A long long time ago, I stayed two months with a commune in Copenhagen whose members aspired to hold all things in common and to decide all matters together, much like the practice in the earliest church, according to Acts 4. At the commune, holding things in common meant that one morning, my belt and jeans showed up on someone else’s body. That was nothing important. After a while, however, I noticed that access to the best clothes and money and critical decisions was retained by the three members who had the greatest personal appeal and energy. Political intentions notwithstanding, only these three had real power, yet no one was bold to disturb the communitarian experiment with serious political reflection. Being one did not work there and the commune soon broke up.

A few years later, I served as communications coordinator for a liberal non-profit organization whose membership aimed to decide everything by consensus. Far from strengthening the voice of the people, however, the pretense of arriving at consensus actually shut speech down. Emotionally needy members sucked all the time and oxygen out of a meeting, but no means existed for the body to hold them to account. No vote could say “Stop!” More-balanced members ceased discussing things altogether, hoping to get the meetings over with. The principle of majority rule would have better served the value of free speech; as it was, unity eluded them. “One” did not work.

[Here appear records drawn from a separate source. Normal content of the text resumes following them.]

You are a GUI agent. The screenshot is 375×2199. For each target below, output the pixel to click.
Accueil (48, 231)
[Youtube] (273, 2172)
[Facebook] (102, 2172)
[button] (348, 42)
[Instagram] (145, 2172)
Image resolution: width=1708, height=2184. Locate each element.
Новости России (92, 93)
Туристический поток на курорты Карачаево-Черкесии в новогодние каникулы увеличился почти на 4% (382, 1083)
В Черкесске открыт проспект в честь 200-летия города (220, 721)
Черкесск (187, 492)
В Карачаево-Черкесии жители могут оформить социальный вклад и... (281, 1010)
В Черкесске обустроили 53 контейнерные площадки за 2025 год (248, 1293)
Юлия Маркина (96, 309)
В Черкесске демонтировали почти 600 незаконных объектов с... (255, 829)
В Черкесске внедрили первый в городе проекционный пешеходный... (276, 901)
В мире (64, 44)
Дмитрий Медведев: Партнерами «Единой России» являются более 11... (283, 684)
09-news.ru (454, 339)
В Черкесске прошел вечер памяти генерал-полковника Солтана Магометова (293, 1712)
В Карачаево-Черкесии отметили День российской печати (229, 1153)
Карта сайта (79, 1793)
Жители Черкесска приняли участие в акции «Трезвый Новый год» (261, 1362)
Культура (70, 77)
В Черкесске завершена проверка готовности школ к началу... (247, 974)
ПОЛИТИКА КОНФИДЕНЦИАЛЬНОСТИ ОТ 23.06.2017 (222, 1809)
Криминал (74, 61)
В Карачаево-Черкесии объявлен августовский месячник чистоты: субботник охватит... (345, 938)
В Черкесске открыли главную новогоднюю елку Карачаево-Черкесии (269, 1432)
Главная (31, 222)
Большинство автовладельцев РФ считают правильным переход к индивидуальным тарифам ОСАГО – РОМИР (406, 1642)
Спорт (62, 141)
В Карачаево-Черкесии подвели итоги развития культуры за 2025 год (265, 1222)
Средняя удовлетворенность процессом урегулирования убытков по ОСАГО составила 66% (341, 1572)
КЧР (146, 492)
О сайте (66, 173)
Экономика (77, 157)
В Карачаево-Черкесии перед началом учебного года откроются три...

In those days , I had some acquaintance with another commune which was quite successful with consensus decision-making. They were a wooden toy-manufacturing collective. They had orders to fill, tools and raw materials to buy, homes to build and mouths to feed. There, consensus, which aims to elicit and honor the wisdom of each individual, was not a political game, but a risk of deep mutual inter-dependence. There, “one” worked.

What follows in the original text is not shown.